__About this exercise__. The output should be every line below that includes the word "computer".

[Collected data entries]
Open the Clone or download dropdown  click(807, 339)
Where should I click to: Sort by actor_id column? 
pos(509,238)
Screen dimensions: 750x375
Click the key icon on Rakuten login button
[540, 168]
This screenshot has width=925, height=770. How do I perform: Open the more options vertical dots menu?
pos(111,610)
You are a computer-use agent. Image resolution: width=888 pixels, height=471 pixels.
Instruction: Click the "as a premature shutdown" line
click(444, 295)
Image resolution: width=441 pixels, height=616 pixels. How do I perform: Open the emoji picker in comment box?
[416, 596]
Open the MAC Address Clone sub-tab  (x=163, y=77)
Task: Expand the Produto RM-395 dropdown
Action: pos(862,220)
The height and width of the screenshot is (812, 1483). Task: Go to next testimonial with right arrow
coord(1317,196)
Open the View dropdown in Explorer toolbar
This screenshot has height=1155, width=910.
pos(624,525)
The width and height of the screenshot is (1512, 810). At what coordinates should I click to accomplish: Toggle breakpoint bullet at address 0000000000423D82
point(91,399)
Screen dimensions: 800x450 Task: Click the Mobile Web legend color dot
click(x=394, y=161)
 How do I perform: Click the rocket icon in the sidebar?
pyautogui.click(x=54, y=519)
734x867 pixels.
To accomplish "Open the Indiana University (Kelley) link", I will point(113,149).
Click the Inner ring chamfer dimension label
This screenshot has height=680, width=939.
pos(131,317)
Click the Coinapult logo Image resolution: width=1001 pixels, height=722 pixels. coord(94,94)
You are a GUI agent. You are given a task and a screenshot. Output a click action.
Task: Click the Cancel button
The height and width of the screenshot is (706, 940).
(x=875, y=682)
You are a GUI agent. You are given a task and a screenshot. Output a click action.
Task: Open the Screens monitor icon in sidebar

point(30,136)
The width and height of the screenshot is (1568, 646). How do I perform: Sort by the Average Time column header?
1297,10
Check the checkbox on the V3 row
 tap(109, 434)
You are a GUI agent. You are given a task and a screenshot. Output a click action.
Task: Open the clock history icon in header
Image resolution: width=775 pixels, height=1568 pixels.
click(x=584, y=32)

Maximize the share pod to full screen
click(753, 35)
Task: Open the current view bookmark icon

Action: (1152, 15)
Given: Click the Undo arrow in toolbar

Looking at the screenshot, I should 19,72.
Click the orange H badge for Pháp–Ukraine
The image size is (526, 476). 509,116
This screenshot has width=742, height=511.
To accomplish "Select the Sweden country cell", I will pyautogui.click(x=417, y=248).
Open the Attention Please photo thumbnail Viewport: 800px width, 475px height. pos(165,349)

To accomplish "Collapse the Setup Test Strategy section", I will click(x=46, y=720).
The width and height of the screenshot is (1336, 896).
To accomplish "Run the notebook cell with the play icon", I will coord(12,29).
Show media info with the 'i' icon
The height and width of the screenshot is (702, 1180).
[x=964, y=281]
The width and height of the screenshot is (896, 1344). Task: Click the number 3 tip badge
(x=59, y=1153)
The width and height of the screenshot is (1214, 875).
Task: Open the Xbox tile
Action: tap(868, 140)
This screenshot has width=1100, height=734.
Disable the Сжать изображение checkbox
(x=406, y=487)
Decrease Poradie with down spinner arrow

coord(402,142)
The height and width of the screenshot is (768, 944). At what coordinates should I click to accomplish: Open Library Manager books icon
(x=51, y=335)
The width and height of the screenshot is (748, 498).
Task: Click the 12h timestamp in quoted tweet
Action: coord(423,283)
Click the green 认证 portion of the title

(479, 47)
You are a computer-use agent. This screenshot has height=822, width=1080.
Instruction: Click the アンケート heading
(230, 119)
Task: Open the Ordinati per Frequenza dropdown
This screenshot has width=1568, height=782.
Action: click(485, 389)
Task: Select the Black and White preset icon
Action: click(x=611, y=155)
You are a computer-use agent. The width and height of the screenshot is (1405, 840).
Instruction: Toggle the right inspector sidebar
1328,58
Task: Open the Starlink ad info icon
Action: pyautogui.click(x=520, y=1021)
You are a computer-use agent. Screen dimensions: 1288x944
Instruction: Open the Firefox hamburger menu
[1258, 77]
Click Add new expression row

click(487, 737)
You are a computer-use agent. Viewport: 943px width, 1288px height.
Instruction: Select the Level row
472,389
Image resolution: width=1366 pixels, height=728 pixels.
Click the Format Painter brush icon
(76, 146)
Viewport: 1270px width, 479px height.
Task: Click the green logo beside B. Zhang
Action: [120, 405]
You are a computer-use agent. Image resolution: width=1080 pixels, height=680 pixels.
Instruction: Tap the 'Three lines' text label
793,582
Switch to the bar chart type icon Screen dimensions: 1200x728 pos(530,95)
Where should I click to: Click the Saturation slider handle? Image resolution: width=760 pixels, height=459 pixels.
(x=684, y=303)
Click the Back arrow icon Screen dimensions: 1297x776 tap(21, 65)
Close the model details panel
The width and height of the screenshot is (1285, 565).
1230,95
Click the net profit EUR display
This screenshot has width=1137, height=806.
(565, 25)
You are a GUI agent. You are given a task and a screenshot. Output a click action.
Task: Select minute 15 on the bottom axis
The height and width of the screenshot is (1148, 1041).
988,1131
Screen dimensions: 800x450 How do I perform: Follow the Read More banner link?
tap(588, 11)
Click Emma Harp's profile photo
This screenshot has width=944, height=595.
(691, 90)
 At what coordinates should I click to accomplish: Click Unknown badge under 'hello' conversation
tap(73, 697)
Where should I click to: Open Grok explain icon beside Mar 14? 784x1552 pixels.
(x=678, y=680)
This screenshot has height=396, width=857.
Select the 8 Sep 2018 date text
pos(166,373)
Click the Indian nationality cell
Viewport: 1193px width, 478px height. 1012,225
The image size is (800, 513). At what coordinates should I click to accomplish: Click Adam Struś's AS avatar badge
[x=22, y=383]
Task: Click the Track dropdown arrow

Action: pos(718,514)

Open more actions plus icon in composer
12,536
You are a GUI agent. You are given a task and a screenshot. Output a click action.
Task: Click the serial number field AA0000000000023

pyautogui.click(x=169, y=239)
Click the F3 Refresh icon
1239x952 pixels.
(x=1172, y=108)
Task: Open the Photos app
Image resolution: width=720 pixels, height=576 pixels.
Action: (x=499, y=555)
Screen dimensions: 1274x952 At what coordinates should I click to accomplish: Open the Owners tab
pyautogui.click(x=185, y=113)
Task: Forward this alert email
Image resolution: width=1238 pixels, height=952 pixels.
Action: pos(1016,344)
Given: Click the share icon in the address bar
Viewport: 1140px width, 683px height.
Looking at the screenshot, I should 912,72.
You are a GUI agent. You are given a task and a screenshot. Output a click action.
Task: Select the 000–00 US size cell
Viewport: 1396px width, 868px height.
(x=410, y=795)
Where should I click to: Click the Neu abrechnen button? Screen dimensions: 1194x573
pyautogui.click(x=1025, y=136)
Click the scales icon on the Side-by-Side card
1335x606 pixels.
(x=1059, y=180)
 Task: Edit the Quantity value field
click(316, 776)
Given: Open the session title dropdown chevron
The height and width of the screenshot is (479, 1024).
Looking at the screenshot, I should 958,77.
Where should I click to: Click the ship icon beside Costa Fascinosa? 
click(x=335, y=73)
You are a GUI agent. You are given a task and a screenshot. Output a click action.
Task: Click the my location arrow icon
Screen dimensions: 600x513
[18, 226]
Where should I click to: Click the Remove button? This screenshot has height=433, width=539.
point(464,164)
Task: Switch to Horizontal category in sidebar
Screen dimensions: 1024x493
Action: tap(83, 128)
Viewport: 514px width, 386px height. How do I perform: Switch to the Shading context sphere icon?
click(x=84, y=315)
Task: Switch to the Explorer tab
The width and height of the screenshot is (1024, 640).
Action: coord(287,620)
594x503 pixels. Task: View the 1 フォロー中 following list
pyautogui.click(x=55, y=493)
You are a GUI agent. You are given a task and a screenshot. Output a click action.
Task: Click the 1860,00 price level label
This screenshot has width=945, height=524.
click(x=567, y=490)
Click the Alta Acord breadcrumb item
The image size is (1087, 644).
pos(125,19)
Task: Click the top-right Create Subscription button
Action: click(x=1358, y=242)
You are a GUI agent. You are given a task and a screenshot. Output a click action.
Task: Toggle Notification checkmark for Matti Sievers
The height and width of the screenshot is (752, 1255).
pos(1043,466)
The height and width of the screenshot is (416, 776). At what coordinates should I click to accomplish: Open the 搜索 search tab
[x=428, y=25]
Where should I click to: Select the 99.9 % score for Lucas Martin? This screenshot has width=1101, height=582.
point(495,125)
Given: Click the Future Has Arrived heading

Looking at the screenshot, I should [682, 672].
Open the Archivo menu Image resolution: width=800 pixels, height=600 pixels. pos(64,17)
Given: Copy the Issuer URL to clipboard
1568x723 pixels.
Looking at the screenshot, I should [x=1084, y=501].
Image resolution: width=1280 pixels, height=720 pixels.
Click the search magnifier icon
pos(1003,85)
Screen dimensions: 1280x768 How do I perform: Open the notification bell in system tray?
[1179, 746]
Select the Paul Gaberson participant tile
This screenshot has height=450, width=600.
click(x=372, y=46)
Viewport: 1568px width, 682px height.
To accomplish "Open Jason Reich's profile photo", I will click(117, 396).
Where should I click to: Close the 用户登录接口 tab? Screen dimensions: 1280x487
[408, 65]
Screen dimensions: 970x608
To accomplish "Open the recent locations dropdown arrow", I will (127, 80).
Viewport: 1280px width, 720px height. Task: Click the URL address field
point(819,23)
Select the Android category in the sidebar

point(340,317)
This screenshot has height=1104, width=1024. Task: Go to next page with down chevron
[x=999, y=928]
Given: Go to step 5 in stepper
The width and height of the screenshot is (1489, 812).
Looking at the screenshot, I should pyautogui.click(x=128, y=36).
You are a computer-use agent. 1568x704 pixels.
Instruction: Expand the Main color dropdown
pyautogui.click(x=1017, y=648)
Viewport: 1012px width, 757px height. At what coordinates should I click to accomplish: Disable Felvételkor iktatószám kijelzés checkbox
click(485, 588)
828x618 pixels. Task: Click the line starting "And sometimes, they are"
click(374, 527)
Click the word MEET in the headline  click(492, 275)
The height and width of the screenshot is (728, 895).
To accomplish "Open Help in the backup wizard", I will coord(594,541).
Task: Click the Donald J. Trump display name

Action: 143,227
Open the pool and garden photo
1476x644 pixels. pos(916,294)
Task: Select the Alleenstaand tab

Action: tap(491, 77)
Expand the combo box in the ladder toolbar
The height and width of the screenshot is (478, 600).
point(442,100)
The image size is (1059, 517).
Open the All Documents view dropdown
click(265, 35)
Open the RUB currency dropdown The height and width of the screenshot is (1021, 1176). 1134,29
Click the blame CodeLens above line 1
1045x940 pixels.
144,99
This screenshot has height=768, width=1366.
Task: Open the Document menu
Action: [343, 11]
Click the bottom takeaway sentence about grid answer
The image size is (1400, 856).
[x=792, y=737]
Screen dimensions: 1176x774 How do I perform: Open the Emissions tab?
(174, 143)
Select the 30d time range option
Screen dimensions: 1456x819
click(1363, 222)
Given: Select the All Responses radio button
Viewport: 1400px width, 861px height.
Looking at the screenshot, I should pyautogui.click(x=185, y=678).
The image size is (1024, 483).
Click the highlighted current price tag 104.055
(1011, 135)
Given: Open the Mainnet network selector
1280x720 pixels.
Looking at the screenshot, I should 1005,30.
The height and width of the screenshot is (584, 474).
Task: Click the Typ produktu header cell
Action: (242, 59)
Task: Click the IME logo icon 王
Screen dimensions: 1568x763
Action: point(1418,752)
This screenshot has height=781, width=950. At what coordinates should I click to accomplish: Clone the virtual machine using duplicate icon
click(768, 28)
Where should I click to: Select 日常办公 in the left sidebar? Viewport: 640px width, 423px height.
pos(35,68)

__Exercise result__.
You are a computer-use agent. Image resolution: width=888 pixels, height=471 pixels.
You are a computer-use agent. This screenshot has height=822, width=1080.
You are a computer-use agent. The width and height of the screenshot is (1405, 840).
You are a computer-use agent. Screen dimensions: 1288x944
You are a computer-use agent. Viewport: 943px width, 1288px height.
You are a computer-use agent. Image resolution: width=1080 pixels, height=680 pixels.
You are a computer-use agent. 1568x704 pixels.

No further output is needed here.